§ What to produce:
Print exactly the line that contains "This screenshot has height=951, width=1288.", then every following line through the end of the material; include nothing else and no pictures.

§ Given records:
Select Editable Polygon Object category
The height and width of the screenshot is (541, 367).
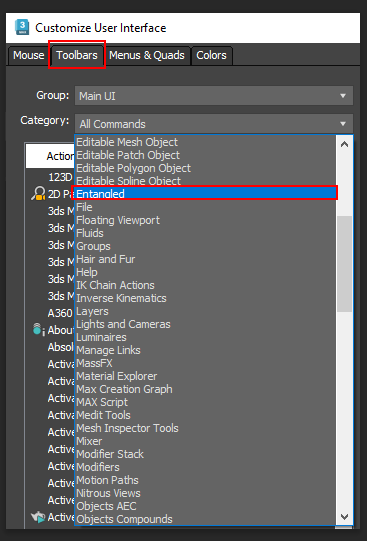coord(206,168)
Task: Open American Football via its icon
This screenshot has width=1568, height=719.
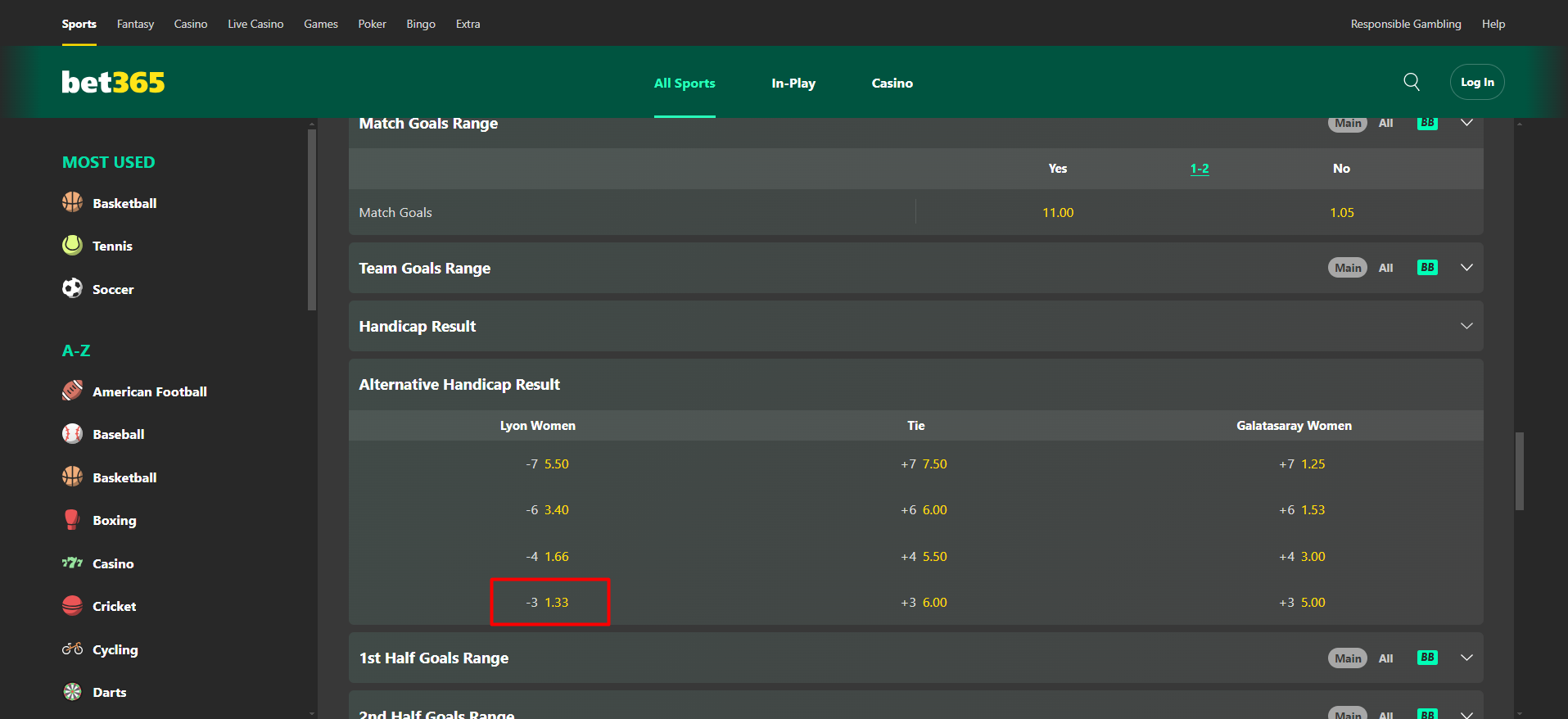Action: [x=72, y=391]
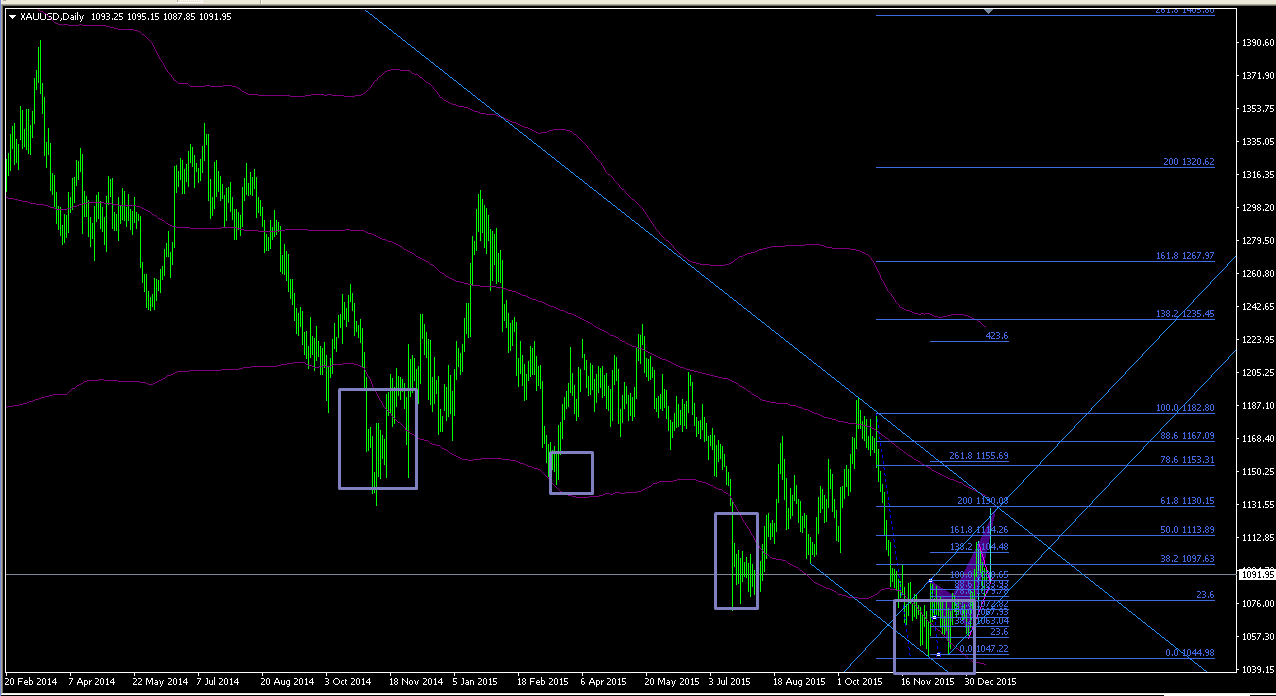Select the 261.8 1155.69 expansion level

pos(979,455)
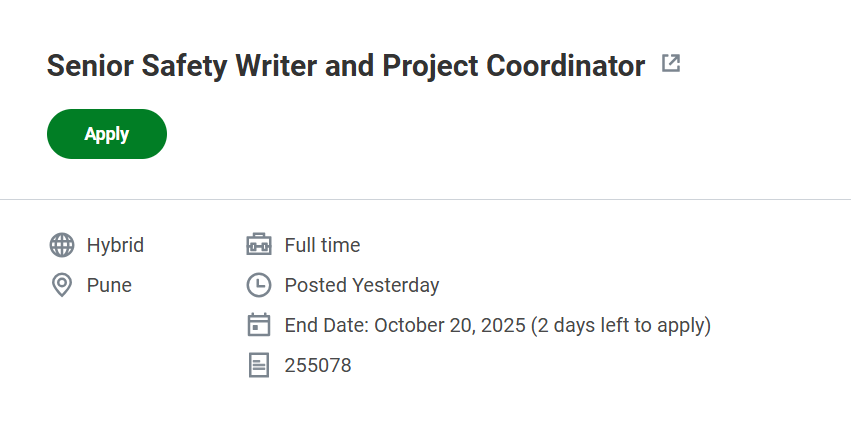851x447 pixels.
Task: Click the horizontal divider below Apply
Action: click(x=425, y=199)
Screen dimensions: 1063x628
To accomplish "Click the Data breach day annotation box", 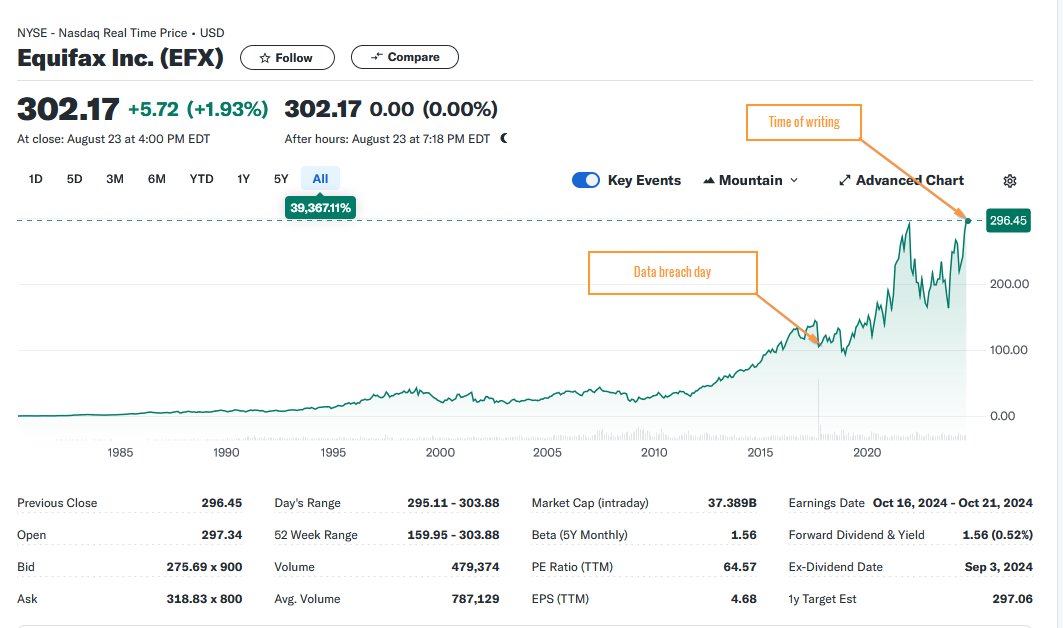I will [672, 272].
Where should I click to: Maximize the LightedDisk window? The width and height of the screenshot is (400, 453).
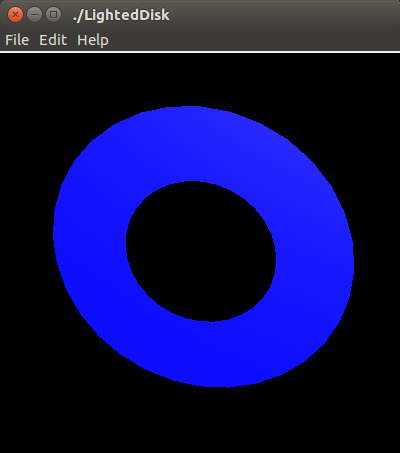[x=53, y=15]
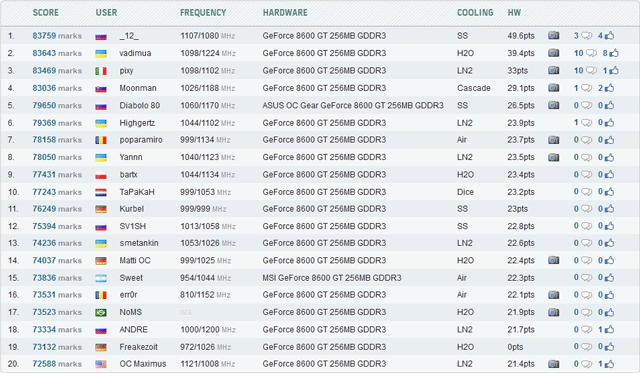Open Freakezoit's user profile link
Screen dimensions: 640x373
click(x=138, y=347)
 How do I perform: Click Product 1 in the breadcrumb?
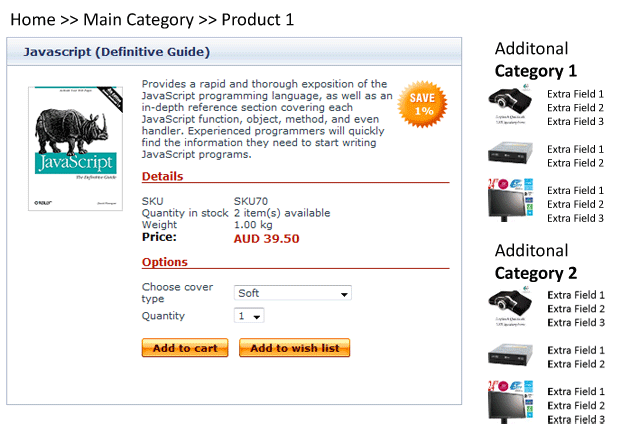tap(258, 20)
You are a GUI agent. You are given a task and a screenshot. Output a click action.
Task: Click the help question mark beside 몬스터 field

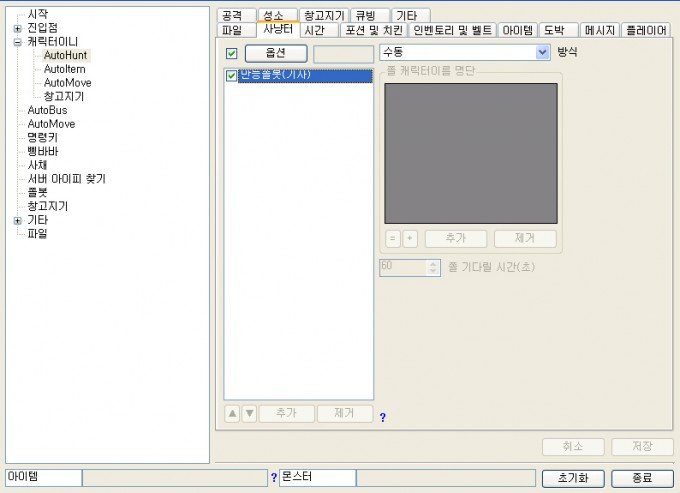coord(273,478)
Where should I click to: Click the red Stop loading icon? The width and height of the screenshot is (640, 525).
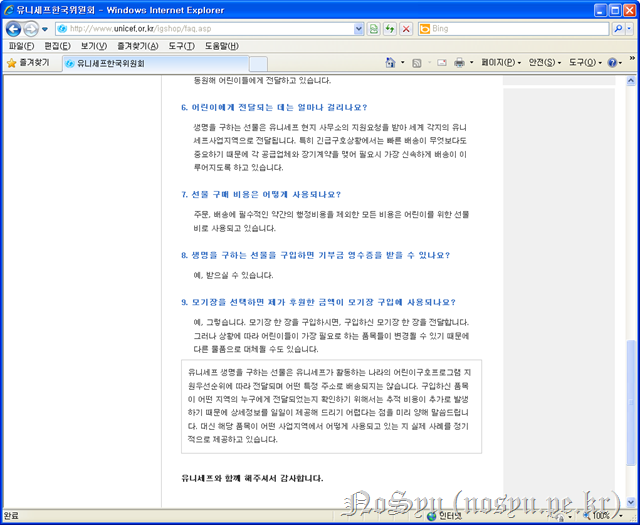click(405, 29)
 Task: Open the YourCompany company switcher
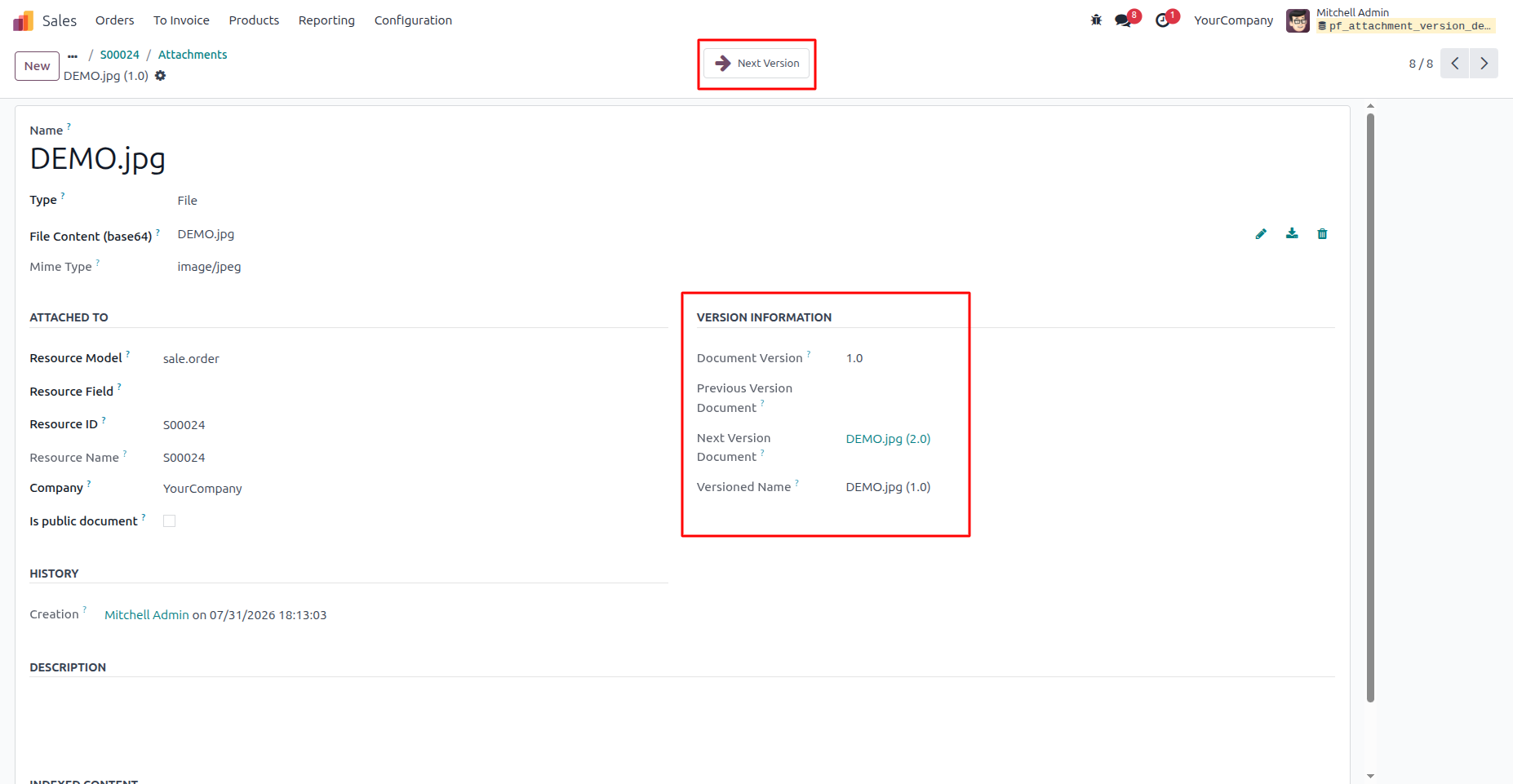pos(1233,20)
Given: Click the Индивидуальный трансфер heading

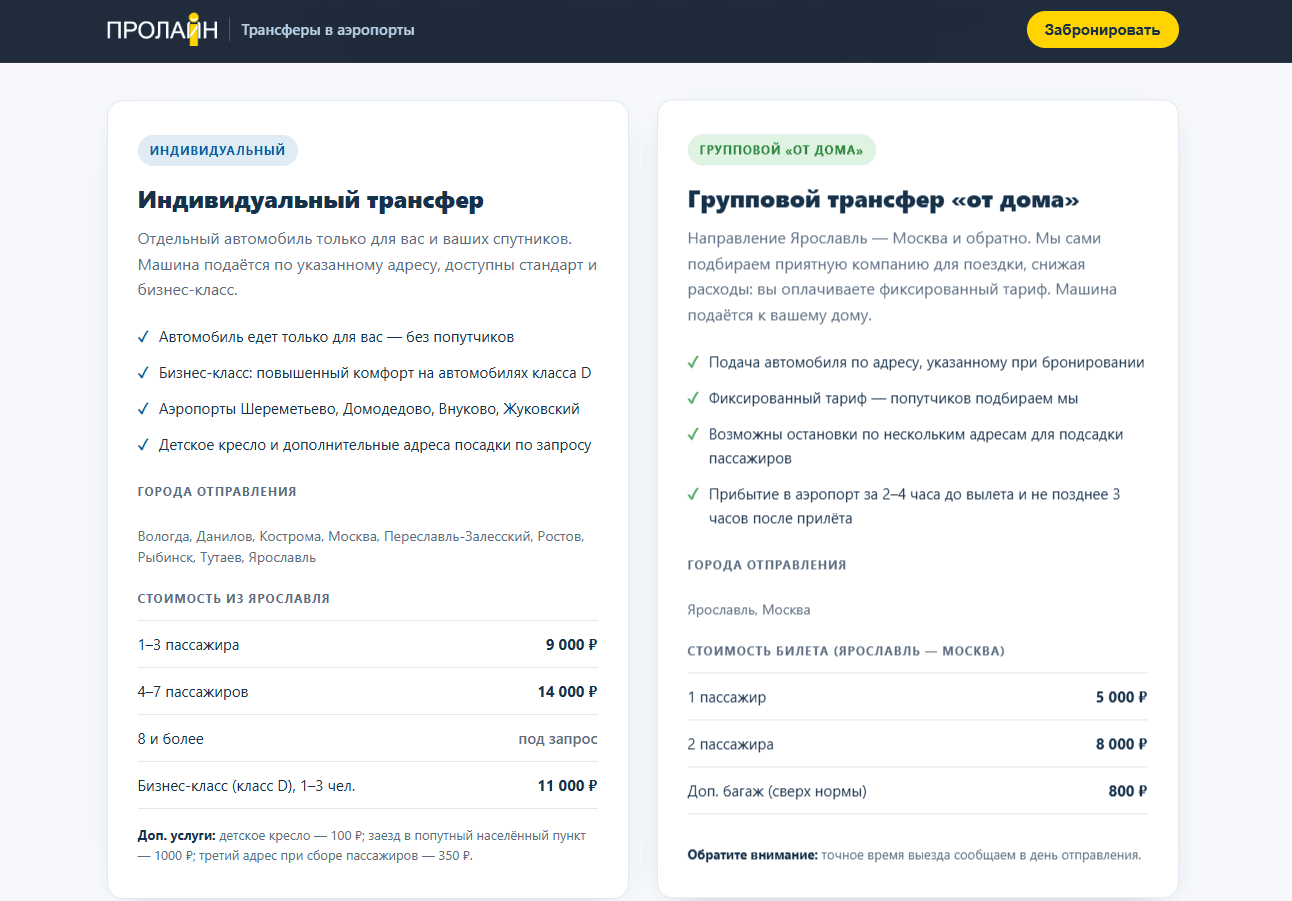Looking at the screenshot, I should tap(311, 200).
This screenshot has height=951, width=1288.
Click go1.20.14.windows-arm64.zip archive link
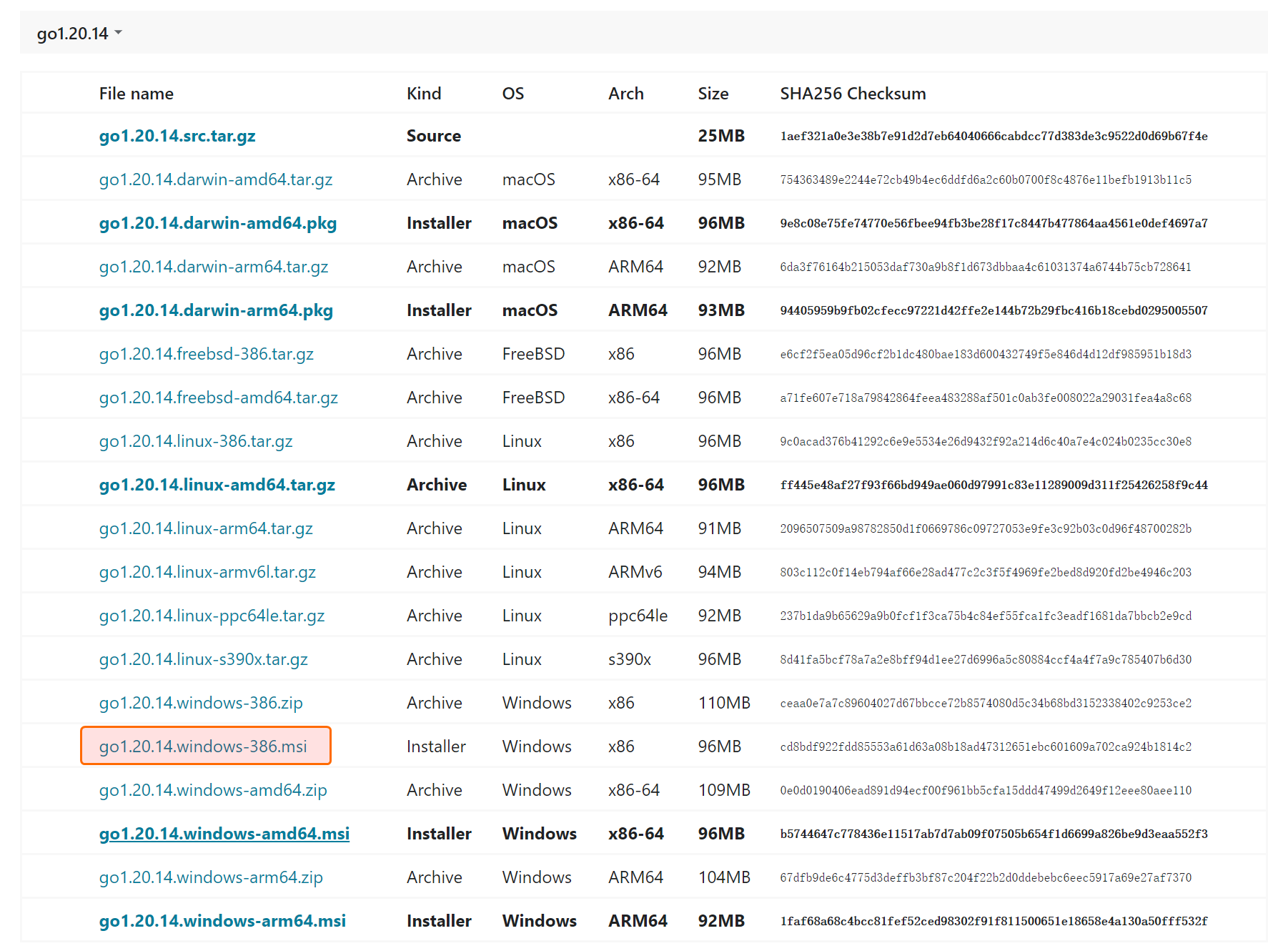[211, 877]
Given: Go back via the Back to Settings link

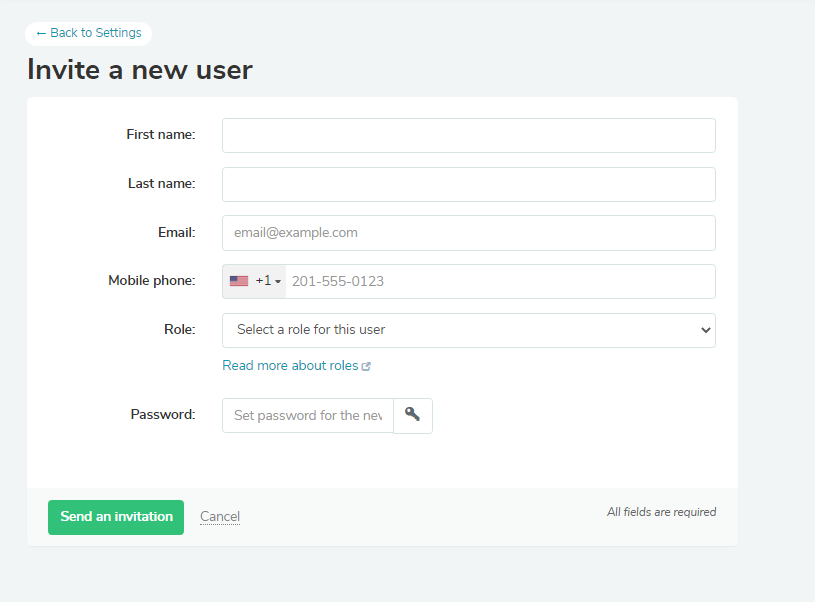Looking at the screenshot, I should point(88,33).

§ Solved exercise:
This screenshot has height=951, width=1288.
Click go1.20.14.windows-arm64.zip archive link
[211, 877]
Given: Go back via the Back to Settings link

Looking at the screenshot, I should point(88,33).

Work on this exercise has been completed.